Comment apaiser les passions?

La tension, la force et la nature de la violence en Syrie sont simplement "moyenâgeuses", pour reprendre les propos d'un analyste. La majorité des crimes ont été certainement commis par des combattants étrangers, les membres d'un noyau réduit composé des forces gouvernementales et de criminels récidivistes invétérés qui ont fui les prisons dans la confusion du temps de guerre. Mais le rebelle qui a été filmé en avril dernier mangeant le cœur et le foie d'un soldat ennemi était un Syrien ordinaire, devenu fou suite aux abus et aux traitements infligés par les soldats d’Assad à sa famille et ses amis. "Le pays est empoisonné par la violence", déclare Irina Zviaguelskaïa de l'Institut des relations internationales de Moscou (MGuIMO).
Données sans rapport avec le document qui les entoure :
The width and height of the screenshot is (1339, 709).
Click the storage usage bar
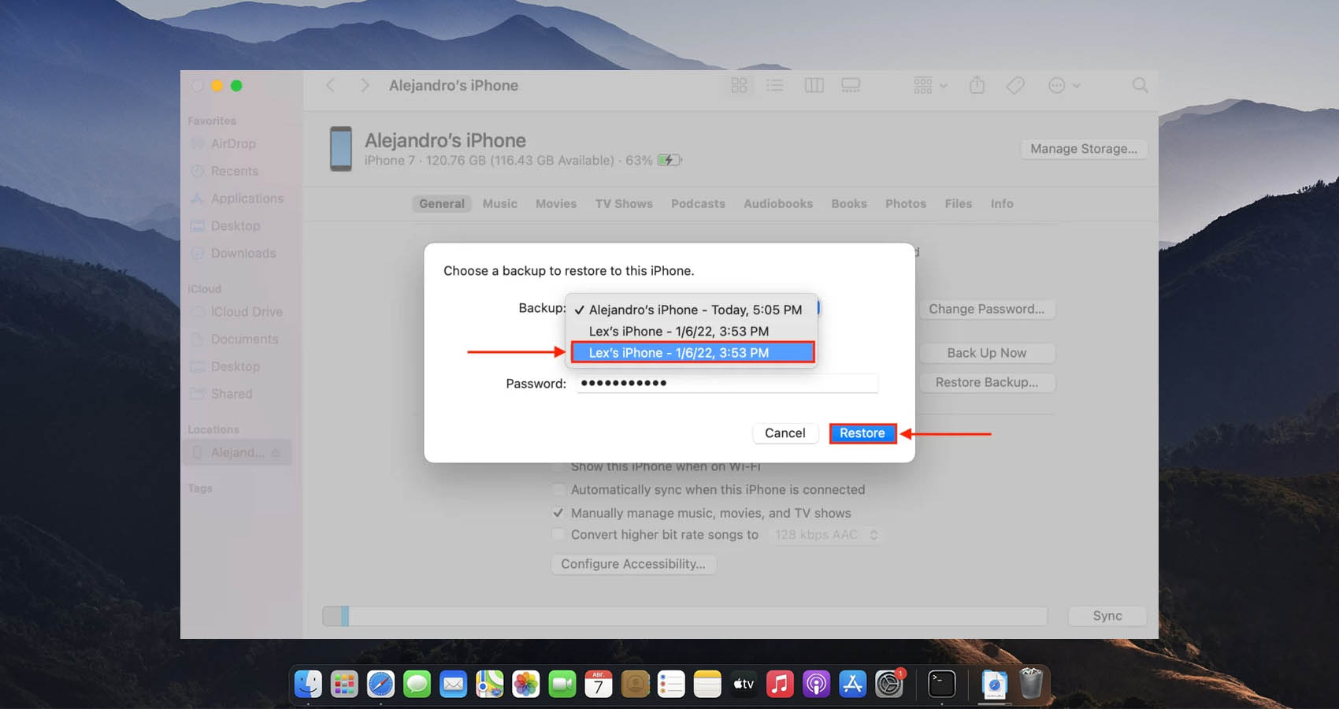tap(684, 616)
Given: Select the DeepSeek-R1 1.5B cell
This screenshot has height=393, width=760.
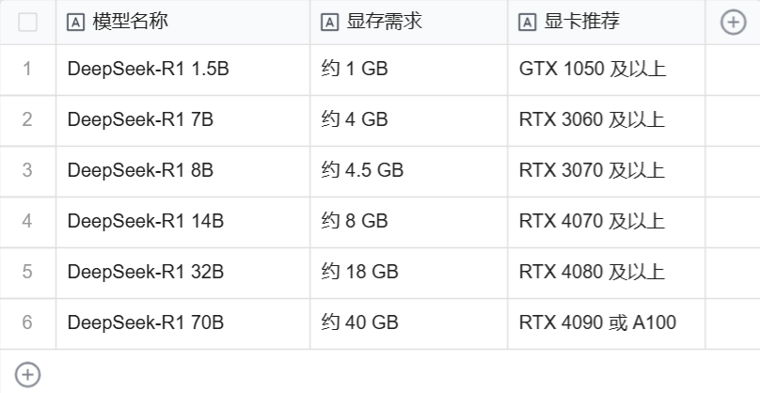Looking at the screenshot, I should pos(182,69).
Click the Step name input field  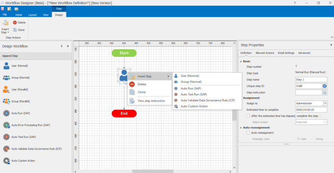pos(311,79)
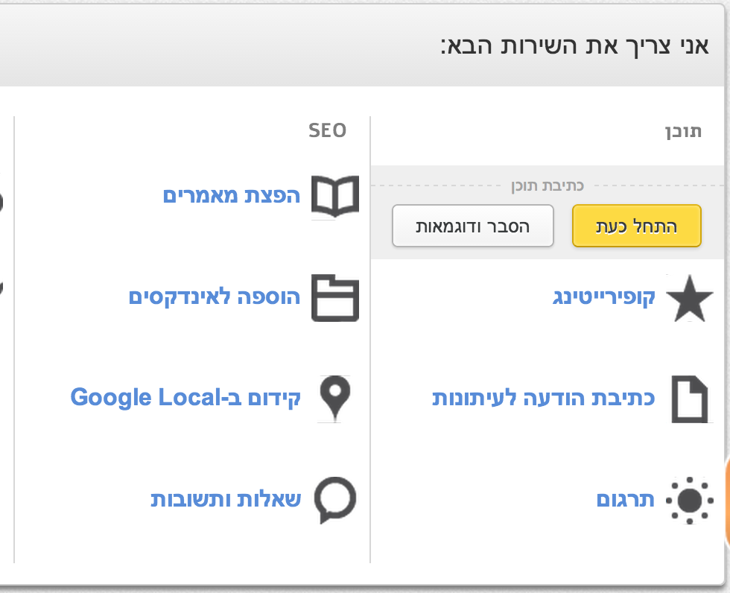Open the הפצת מאמרים link

point(232,195)

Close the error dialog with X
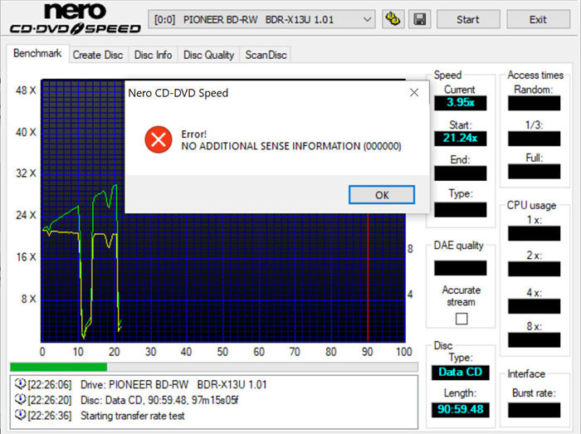(x=414, y=93)
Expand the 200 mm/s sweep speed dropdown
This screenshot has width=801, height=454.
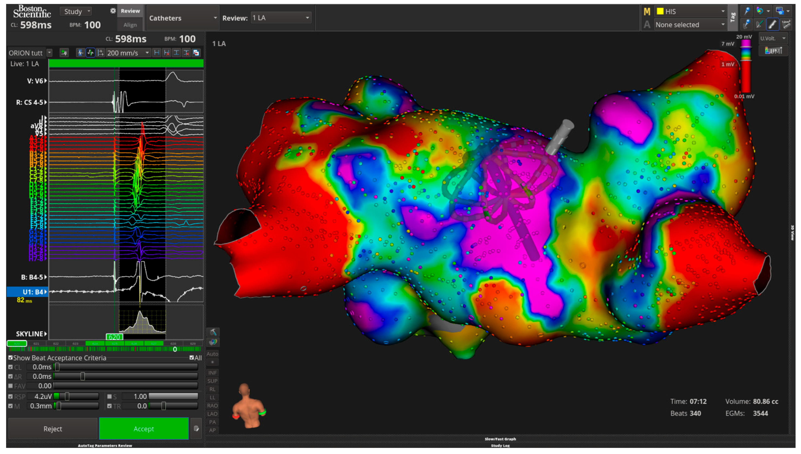coord(128,53)
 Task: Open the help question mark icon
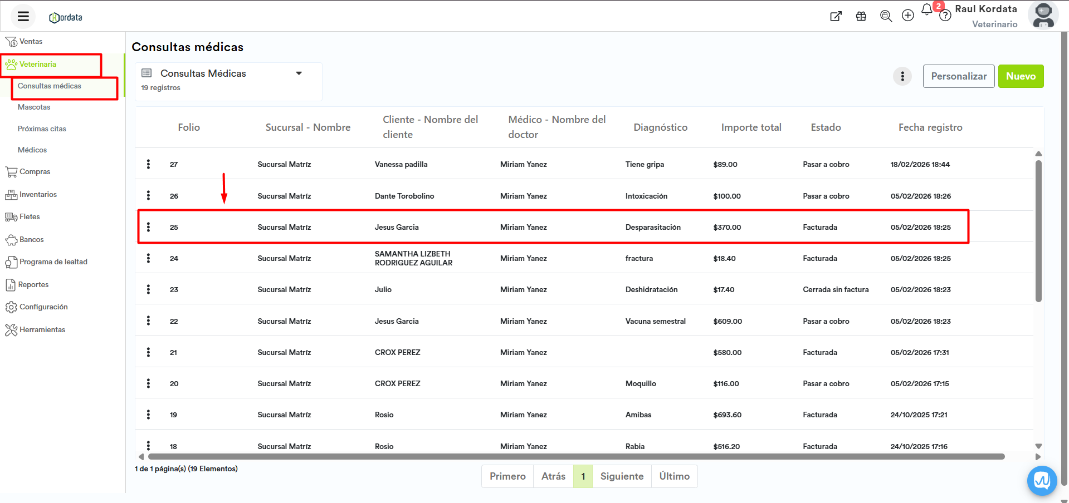point(945,16)
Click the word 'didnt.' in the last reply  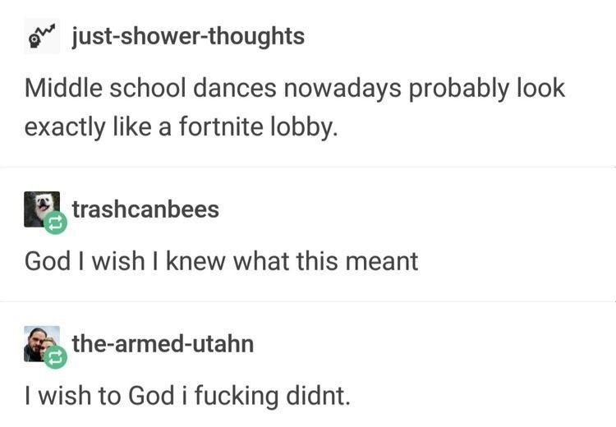(x=318, y=395)
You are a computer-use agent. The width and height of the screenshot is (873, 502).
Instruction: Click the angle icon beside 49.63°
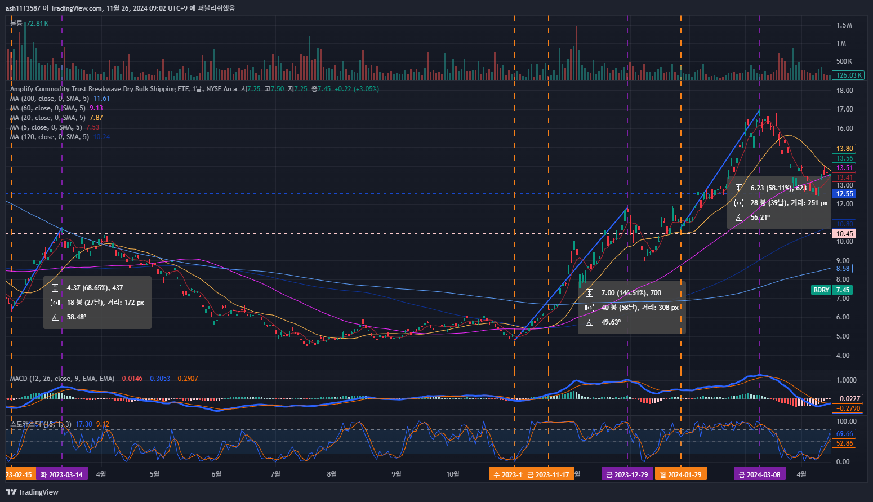coord(590,322)
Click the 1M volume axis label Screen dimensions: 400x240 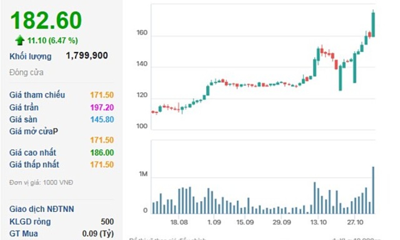pyautogui.click(x=143, y=174)
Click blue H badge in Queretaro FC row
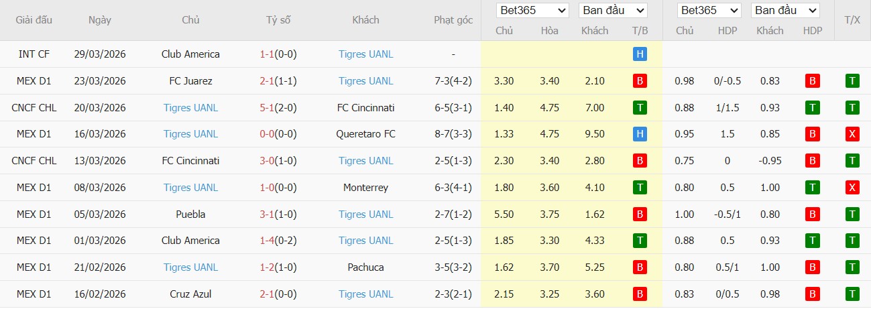Image resolution: width=871 pixels, height=309 pixels. click(x=640, y=134)
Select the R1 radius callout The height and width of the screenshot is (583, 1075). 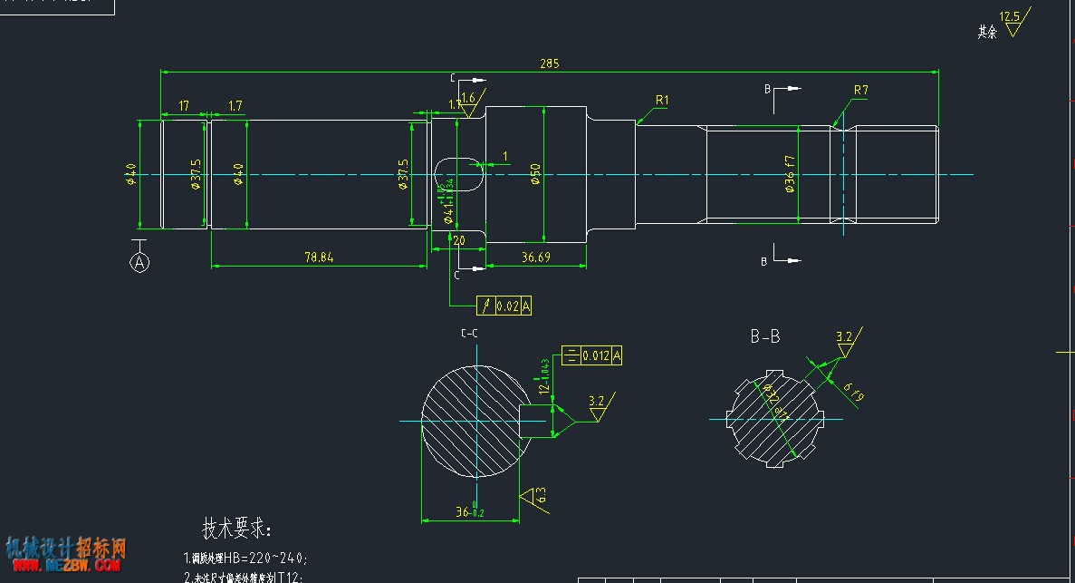[662, 101]
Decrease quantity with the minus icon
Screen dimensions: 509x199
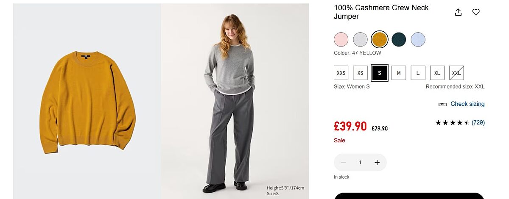point(344,163)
Aucun conflit civil, aussi furieux et féroce qu'il soit, ne dure jamais éternellement – prenons l'exemple du Rwanda, des Balkans ou du Caucase – mais la fin (ou au moins le "gel") de telles guerres a nécessité une intervention étrangère intensive, parfois des troupes de maintien de la paix. Dans le cas de la Syrie, aucun médiateur hypothétique (y compris Moscou et Washington) n'a encore déclaré être prêt à envoyer son armée. Or si l'on laissait les passions s'apaiser elles-mêmes, ce processus pourrait prendre des décennies.